L. Joffrin contre F.Dubet: Et l’école dans tout ça ?

les-assasins-de-lecoleLa vie intellectuelle française est pleine de débats plaisants entre gens bien élevés qui s’épanchent dans les media nationaux. La semaine dernière, Laurent Joffrin répondait à François Dubet qui répondait à Laurent Joffrin au sujet du livre de la journaliste de l’Obs, Carole Barjon, Mais qui sont les assassins de l’école ? Dans la réponse de François Dubet, trois arguments m’ont surprise:

  • L’apprentissage de la lecture et du calcul reste traditionnel dans la majorité des cas.
  • Les enseignants défendent les disciplines et les programmes et ne veulent pas modifier leurs pratiques et leur pédagogie.
  • Le livre de Carole Barjon ne dit rien des méthodes qui marchent dans les pays réputés comme plus efficaces et plus égalitaires.

La pensée de F. Dubet

François Dubet a une vision particulière de l’école. Ce sociologue estime  en effet, si l’on en croit le rapport de École 2012: faire réussir tous les élèves,  que l’objectif central de l’Éducation Nationale est d’amener tous les jeunes à une qualification professionnelle. Pour ce faire, il convient de créer une cohérence éducative de la maternelle à l’université et de bâtir l’école du socle commun, puis renforcer le poids de l’enseignement professionnel et technologique.  Le cap doit être mis sur « l’épanouissement » de l’élève et son « autonomie ». Afin de redonner confiance en l’école, il faut modifier en profondeur le métier d’enseignant ainsi que son statut et parallèlement, développer l’autonomie des établissements en renforçant notamment le rôle des EPLE (Établissement Public Locale d’Enseignement) et  conseils  d’administration. (Ceci est un résumé rapide du rapport.)

Le moins que l’on puisse dire est que la pensée du sociologue a eu du succès puisque cette école 2012 ressemble beaucoup au Collège 2016 et assez peu à ce que souhaitent globalement les enseignants. Ces derniers souffrent en silence et appliquent cahin-caha les desiderata de l’Éducation Nationale parce qu’il faut bien que leurs élèves réussissent les examens. Il faut donc bien s’adapter au cadre, aux pratiques et au jargon sur lesquels seront évalués les élèves. Les professeurs font des burn-out, des bore-out, des brown-out, des crises de nerfs et des dépressions mais ils appliquent les programmes.

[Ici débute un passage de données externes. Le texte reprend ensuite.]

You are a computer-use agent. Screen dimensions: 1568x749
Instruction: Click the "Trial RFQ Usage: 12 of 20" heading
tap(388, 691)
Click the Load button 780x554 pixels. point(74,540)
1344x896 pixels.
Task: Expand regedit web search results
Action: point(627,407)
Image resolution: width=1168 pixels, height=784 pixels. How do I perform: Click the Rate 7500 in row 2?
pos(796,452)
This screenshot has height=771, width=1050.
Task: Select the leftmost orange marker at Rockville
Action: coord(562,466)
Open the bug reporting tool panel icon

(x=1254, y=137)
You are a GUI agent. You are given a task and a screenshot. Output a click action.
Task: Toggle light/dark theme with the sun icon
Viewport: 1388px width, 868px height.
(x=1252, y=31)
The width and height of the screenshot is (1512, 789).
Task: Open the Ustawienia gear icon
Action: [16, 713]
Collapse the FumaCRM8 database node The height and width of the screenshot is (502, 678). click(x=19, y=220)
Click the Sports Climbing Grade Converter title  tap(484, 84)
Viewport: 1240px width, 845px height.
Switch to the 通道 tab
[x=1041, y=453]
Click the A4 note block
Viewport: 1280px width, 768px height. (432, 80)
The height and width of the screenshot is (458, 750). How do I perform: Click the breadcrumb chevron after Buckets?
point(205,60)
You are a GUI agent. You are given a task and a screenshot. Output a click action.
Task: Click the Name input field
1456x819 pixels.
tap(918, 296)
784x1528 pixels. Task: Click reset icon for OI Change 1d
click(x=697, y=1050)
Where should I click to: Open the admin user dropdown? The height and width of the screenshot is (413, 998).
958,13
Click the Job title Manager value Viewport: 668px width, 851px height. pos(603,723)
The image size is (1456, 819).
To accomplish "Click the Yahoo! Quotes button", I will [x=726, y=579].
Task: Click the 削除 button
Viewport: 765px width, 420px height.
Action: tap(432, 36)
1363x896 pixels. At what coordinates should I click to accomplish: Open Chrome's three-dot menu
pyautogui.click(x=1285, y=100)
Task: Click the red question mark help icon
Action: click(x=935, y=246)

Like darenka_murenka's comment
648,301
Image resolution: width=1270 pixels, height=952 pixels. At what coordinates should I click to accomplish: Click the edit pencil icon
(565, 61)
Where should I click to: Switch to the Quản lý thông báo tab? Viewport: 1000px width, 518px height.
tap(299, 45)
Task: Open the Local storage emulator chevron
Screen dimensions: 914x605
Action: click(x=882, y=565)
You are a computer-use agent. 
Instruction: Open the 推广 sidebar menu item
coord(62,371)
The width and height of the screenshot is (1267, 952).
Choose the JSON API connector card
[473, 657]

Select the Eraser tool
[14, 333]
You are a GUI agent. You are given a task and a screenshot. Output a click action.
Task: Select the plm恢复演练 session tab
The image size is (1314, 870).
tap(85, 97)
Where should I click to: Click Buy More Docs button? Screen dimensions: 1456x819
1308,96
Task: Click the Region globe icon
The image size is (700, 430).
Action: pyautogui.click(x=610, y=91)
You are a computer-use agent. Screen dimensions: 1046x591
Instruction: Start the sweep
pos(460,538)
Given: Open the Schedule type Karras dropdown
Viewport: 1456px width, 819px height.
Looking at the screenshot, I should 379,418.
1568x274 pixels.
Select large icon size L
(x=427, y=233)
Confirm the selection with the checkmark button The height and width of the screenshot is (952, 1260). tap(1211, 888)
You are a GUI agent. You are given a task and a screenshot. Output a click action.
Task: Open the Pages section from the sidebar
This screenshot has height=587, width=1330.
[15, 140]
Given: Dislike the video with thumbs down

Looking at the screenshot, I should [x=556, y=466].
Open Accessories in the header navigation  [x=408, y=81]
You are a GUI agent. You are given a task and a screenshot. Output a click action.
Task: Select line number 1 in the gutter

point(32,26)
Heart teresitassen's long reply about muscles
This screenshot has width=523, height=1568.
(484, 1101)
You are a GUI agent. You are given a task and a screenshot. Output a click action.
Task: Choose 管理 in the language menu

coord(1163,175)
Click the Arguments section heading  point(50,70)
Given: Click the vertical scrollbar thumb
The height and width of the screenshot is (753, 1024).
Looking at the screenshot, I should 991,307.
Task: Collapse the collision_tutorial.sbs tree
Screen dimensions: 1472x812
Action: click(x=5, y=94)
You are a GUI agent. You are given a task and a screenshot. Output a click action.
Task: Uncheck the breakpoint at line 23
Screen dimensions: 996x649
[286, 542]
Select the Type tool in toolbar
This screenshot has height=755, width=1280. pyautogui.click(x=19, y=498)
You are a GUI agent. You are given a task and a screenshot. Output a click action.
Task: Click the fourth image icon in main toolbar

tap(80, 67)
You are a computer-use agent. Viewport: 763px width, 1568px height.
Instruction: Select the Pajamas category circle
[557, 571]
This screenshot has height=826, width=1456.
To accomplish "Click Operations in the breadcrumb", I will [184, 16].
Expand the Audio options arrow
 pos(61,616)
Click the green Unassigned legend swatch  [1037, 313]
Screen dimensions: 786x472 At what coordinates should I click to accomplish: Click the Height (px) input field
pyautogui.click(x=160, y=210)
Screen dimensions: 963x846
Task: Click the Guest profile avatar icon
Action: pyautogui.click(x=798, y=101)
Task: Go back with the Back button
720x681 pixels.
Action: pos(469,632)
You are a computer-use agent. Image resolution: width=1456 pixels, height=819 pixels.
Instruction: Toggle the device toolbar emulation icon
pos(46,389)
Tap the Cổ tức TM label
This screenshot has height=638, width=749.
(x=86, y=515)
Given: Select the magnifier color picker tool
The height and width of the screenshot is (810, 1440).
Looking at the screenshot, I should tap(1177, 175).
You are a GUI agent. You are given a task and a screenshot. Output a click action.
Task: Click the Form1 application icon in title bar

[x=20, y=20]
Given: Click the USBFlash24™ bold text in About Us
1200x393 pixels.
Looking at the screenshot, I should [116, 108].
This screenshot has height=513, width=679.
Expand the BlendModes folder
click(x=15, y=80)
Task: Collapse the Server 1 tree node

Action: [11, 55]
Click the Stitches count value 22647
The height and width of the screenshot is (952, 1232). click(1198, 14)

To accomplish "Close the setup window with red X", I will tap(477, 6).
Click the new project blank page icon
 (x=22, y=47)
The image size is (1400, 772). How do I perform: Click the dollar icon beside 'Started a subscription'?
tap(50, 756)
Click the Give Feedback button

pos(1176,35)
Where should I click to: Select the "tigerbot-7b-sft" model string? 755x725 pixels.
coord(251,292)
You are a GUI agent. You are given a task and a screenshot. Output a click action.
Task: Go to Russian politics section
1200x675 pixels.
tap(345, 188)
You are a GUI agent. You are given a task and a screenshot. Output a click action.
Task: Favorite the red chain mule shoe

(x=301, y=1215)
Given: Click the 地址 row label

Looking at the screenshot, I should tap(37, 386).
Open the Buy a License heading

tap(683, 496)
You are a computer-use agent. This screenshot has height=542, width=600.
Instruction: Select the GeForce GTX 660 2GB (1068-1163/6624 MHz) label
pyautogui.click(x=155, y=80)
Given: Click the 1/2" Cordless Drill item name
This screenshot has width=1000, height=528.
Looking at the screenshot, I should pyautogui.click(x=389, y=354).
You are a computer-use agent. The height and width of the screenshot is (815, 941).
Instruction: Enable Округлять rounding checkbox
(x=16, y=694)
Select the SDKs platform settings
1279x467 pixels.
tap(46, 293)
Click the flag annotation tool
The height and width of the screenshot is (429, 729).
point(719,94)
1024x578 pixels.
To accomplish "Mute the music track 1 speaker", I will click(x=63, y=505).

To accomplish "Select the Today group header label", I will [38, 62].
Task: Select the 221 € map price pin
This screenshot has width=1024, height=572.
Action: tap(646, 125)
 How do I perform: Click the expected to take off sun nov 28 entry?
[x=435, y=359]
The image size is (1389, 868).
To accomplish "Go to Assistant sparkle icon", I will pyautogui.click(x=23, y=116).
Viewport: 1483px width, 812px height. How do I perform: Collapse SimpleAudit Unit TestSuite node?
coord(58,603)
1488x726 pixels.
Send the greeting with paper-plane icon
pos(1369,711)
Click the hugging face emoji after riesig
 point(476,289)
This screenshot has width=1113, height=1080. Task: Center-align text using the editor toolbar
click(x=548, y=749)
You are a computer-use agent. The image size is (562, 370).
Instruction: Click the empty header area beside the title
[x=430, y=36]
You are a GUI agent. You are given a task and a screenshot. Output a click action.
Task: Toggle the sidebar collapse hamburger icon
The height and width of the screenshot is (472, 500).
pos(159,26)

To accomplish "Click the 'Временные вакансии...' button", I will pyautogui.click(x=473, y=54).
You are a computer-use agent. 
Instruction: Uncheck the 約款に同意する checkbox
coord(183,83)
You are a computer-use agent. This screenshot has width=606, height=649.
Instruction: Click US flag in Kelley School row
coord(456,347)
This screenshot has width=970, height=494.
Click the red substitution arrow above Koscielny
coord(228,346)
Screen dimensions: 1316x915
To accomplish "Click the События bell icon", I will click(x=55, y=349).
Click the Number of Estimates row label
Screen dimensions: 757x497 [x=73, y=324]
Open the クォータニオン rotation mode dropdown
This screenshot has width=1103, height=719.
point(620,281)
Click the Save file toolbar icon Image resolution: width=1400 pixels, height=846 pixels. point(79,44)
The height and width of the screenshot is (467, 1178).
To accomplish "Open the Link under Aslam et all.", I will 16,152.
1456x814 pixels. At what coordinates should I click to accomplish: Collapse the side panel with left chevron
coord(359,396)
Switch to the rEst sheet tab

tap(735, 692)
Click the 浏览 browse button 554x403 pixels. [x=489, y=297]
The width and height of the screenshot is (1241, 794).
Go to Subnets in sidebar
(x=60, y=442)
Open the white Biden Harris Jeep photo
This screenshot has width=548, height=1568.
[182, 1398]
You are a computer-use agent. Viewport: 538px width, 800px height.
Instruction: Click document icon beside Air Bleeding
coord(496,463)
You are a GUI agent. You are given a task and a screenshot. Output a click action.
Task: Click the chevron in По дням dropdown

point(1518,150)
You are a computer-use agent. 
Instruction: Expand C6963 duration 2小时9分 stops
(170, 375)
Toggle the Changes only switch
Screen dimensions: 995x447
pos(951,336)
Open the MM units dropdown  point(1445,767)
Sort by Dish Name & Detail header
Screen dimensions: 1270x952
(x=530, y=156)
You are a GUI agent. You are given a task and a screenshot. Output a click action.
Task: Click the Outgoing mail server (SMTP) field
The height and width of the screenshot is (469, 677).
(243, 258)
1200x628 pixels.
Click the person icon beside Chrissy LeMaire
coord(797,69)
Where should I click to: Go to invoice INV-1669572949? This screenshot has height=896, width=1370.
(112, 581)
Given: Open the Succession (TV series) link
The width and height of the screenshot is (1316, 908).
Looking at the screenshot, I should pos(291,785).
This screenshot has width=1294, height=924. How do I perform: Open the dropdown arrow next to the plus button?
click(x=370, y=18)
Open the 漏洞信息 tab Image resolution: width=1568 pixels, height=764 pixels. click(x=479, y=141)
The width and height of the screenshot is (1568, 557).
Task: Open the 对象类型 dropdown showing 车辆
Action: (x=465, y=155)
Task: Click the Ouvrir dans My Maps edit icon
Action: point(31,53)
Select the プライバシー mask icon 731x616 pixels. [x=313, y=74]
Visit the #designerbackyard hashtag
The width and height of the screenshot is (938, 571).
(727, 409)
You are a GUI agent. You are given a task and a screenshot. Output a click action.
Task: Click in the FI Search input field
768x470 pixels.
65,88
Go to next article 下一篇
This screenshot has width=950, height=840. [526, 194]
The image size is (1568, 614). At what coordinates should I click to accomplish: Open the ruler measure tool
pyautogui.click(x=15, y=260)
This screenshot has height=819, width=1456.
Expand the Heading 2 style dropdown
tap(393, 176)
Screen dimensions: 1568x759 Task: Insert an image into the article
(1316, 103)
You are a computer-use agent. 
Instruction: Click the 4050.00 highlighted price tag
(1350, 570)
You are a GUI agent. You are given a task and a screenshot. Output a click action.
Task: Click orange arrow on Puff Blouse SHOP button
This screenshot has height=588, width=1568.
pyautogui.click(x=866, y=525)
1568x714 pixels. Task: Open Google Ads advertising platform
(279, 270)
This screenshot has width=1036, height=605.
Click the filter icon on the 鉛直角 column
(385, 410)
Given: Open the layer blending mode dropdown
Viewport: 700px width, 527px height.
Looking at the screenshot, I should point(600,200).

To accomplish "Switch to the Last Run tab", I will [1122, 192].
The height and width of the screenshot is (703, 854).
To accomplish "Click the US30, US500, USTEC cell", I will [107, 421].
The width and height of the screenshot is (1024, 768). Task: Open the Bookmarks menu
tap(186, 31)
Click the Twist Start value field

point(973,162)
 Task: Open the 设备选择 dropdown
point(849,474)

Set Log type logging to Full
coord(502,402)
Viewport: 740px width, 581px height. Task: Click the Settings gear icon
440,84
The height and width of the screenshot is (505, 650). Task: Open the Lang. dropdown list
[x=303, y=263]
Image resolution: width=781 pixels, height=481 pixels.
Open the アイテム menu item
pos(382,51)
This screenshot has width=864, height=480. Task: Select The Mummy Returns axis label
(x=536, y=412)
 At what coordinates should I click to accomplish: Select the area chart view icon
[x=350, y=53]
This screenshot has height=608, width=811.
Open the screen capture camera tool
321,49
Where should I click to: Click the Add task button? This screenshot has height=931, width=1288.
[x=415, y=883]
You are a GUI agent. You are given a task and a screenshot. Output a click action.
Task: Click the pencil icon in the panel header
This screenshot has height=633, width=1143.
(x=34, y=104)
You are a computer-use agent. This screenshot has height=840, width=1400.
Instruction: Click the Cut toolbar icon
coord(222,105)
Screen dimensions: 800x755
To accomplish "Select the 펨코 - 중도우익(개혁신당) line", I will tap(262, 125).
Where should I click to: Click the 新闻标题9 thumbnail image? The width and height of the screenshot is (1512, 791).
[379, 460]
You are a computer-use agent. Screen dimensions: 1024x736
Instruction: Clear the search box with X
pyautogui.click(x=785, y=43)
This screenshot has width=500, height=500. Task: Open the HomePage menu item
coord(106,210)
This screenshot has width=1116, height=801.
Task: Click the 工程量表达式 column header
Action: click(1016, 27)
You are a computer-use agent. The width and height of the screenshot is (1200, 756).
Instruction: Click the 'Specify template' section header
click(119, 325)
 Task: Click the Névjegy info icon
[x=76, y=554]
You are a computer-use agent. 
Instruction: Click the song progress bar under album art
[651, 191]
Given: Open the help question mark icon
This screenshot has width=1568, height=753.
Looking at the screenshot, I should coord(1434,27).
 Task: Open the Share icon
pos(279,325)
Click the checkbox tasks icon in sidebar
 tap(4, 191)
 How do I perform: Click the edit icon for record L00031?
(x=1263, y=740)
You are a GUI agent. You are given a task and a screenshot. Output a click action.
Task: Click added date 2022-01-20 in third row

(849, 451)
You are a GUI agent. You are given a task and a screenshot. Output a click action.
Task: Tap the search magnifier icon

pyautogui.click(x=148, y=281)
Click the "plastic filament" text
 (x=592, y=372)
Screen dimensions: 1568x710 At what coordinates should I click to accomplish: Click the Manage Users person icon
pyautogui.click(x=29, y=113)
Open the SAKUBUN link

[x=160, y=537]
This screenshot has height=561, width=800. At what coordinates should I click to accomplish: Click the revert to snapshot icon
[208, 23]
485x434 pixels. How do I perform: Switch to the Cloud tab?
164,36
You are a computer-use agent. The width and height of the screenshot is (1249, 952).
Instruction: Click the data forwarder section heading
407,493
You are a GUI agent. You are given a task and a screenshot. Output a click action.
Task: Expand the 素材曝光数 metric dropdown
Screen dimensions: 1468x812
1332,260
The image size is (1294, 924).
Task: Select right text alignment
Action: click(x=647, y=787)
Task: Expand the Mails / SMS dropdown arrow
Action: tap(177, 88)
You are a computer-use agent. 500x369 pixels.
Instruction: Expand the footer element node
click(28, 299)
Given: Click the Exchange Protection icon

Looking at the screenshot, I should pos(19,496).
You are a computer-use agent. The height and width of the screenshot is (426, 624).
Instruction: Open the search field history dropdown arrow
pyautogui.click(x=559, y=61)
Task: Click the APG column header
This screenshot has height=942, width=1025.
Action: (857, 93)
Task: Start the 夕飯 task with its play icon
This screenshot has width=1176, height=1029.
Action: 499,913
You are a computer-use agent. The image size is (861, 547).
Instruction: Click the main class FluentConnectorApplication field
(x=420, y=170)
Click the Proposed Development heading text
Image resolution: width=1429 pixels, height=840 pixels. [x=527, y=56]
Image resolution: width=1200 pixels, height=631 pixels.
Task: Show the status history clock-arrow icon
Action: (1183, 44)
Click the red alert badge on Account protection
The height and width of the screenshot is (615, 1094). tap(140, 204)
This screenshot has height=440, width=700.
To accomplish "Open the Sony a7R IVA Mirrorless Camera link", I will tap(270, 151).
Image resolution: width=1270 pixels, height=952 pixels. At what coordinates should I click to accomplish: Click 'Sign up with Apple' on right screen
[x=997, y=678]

Les pratiques « traditionnelles » (jamais définies au demeurant) n’ont plus cours depuis belle lurette, et il n’existe pas plus de cours magistraux dans les classes  que de copies des verbes à tous les temps et tous les modes dans nos collèges, notamment parce qu’il arrive aussi que les modes disparaissent, comme le conditionnel ces dernières années.

Les pays efficaces et plus égalitaires :

Il se trouve, contrairement à ce qu’affirme François Dubet, que les politiques scolaires sont évaluées, notamment par l’OCDE via PISA et que les résultats des réformes sont rarement les résultats attendus. Je suppose bien évidemment que le sociologue regarde plutôt vers les pays « occidentaux » que vers les pays asiatiques. Ainsi, eleve-en-ilotsau Canada, dans la région du Québec : depuis la réforme scolaire imposée il y a dix ans, l’enseignement public a perdu 60 000 élèves, qui se sont enfuis vers le privé. Cette réforme n’a eu aucun impact sur le décrochage scolaire qui en était pourtant un des grands objectifs.  Selon PISA, les résultats scolaires ont baissé : les élèves peinent avec la syntaxe, l’organisation des idées, la grammaire et l’orthographe, l’analyse de texte. Toujours selon PISA, le pourcentage d’élèves forts en maths a fortement chuté depuis 1995 et les résultats des élèves ont globalement baissé en sciences. Les garçons ont particulièrement souffert de cette réforme puisqu’ils ont été moins nombreux à obtenir leur diplôme, comme les élèves les plus fragiles. Pour couronner le tout, les élèves s’ennuient ! Cette réforme centrée sur les compétences transversales et les pratiques socio-constructivistes n’a donc pas atteint ses objectifs, ni tenu ses promesses.

En Suède : à partir de 1988, le système public et national se décentralise progressivement et impose l’autonomie des établissements scolaires. A l’heure actuelle, les enseignants sont directement recrutés par les établissements  via des contrats de travail classiques et les écoles sont financées via un chèque éducation. L’IFRAP indiquait ainsi que « Ces réformes successives ont permis une très forte adaptabilité des programmes, des formations et des méthodes d’enseignement, aux élèves qui sont placés au cœur du système scolaire. Les enseignants ne sont donc pas perçus comme une autorité contraignante mais plutôt comme des accompagnateurs. Ces particularités du système en Suède s’expliquent par l’approche différente que les Suédois ont de l’Éducation. Le but du système est de responsabiliser les élèves très tôt sur leur avenir, de réduire l’impact du milieu social sur les résultats, de mener les étudiants à valider des diplômes universitaires et d’effectuer le parcours le mieux adapté à leur personnalité. » Mais l’IFRAP oublie de préciser que le niveau scolaire des élèves suédois s’est effondré. Dans les premiers du classement PISA à la fin des années 90, ils sont désormais sous la moyenne des élèves de l’OCDE. Les inégalités sont toujours importantes entre les autochtones et les élèves migrants, et les ségrégations sociales et ethniques ont étaient renforcées ces dix dernières années. [1]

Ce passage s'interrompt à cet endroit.